The good, the bad and the adulterated
Kilham says Naturex tests both for active phytochemicals in maca that give it its human benefit as well as for bacteria and yeast, heavy metals and mold.
“There are of course loads of companies that can’t do that,” says Kilham. “They don’t have the facilities to do that kind of monitoring. Will we see more maca mixed with millet powder? Probably. Overall, I think you can’t find a popular item in the natural products market that hasn’t been copied, adulterated, and hasn’t been deliberately exchanged for something else. This is the legacy for our industry. It really doesn’t matter what the ingredient is.”
That’s why botanical industry initiatives around adulteration are both revolutionary and can change the quality of most of the botanical business. On the .org side of the ledger, the botanical adulterants program spearheaded by the American Botanical Council, American Herbal Phamacopoeia and University of Mississippi’s National Center for Natural Products Research is making inroads into educating quality-conscious companies about which herbs are being adulterated with what can be done about the problem. Though nobody has claimed such initiatives will cure the problem entirely, there remains a swath of companies that want to do the right thing but are hindered by a lack of knowledge of the current methods of adulteration.
“We’ve tested maca from all around the world using spectrometry and DNA testing,” says Gaia Herbs’ King. “The reason we started testing other macas is we were wondering how in the world can our competitors sell maca at this price. When we tested it we found it’s not all maca. We found Chinese maca adulterated with traces of flour and daisy. They do that to keep prices low, and then the consumer buys maca and doesn’t get any benefit from it.

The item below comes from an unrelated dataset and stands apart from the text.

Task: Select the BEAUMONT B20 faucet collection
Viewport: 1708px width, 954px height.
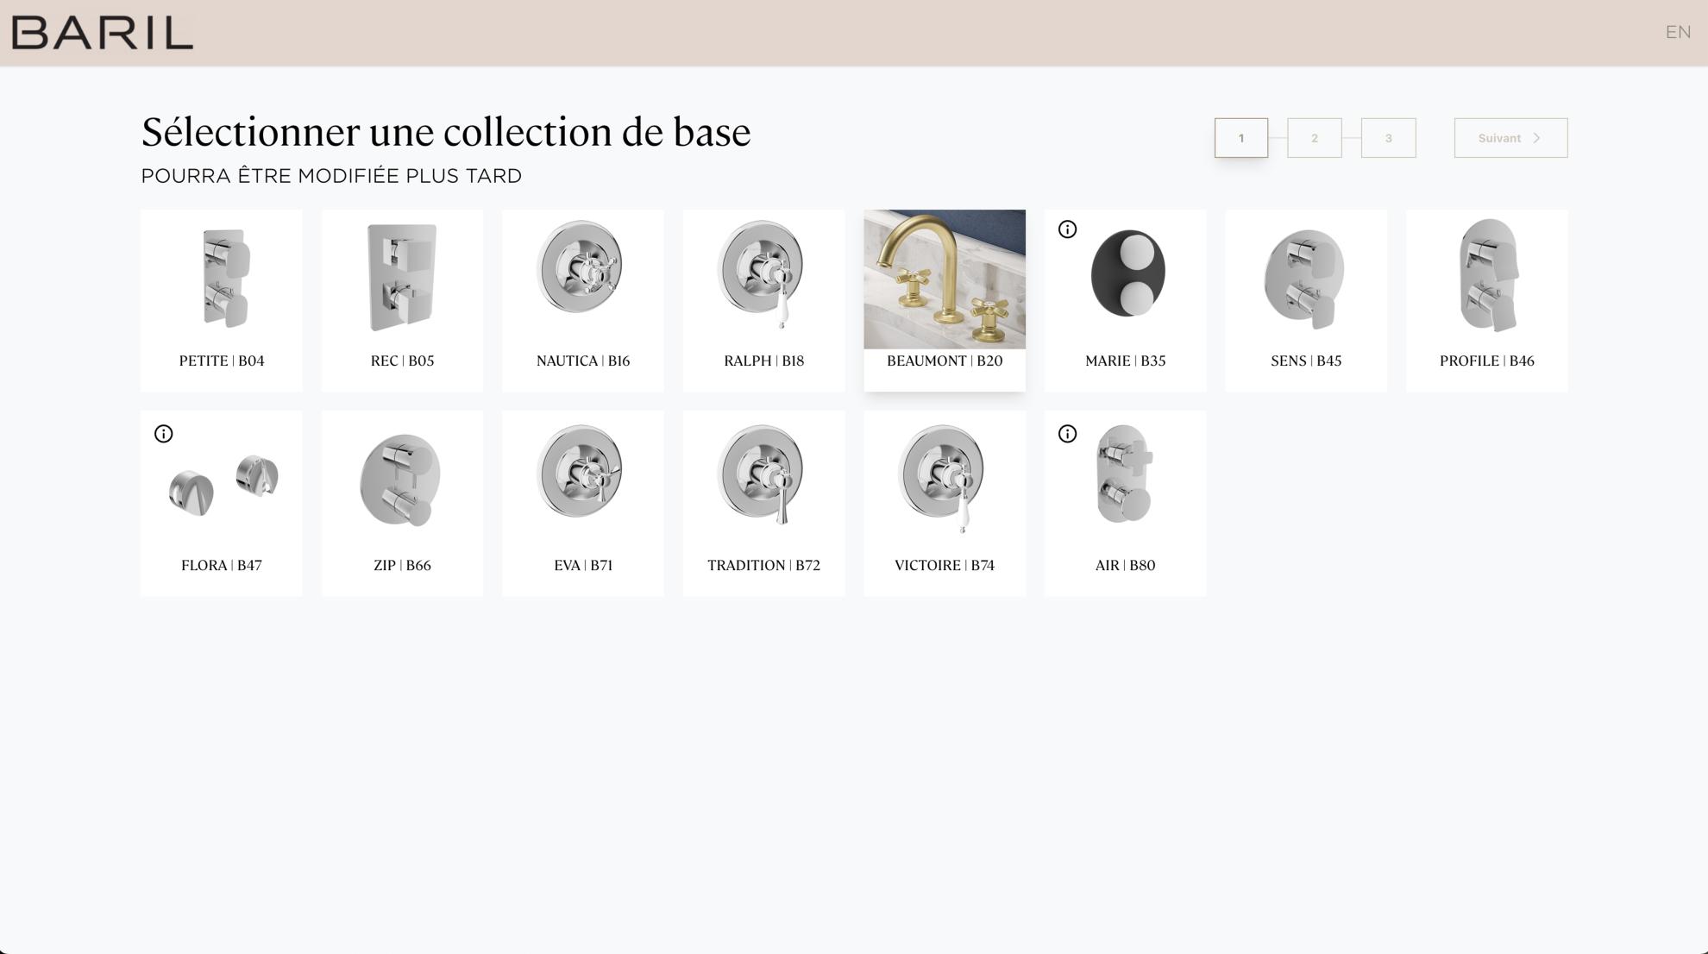Action: pos(945,299)
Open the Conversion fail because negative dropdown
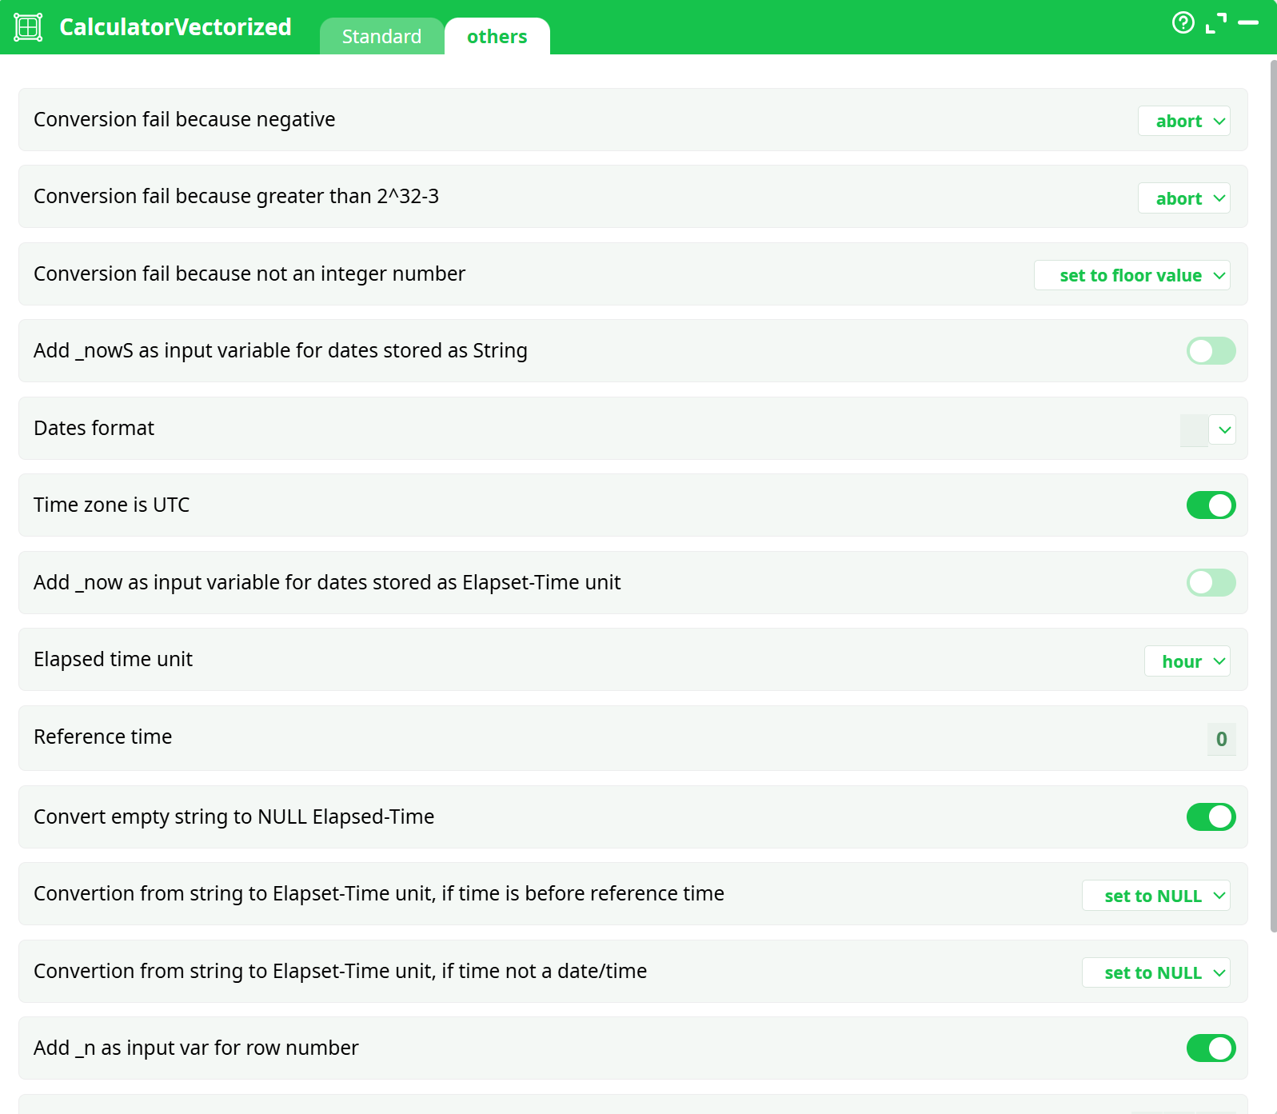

“What it does is erode the entire industry,” he says, “Including the Peruvian farmers who sold out. Any kind of adulteration in the supplements market is going to be bad for perceived efficacy and potency of the product. That’s the worst thing. That’s unfortunate.”
The price spikes have caused a ripple effect on finished products. Some companies had to raise their consumer prices. Other brands—as ever in the botanical business–bought cheap product, did not verify the certificate of analysis, and offered regularly priced maca that was no doubt adulterated.
“Products containing low-quality maca could erode consumers’ faith in maca and the companies that sell it,” says Navitas’ Adelman. “That could lead to the eventual demise of the market, which would severely impact the farmers in Peru, many of whom we have partnered with for more than a decade.”
Today, maca prices have modulated back down from the stratosphere. Peruvian supplies are up, and China is planting more than ever. But it’s difficult to tell whether Chinese maca is grown in Yunnan Province or Tibet. And only high-end testing equipment employed by the likes of Gaia Herbs (which also tests maca for Navitas) can detect whether phytochemical biomarkers are high, even if a material registers as bona fide maca. And of course certificates of analysis are rare to be trusted, yet some companies still do, not least because the price of the raw material is right, and the cost of testing incoming product is seen as not worth the cost.
It’s the same story that has played out in many areas of the supplements world, from coQ10 a decade ago to curcumin and black cohosh today. New legal and regulatory efforts are seen by many in the responsible supplements industry as being good things to bring to heel the problem of adulteration. But, as Kilham noted, the legend of natural products with an aura of the amazing will continue unabated.
What, then, will be the next maca? Kilham is preparing to begin exploring southeast Asia. The next blockbuster could be waiting in a remote valley, packed with properties and potential, and a whole new set of market challenges for the industry.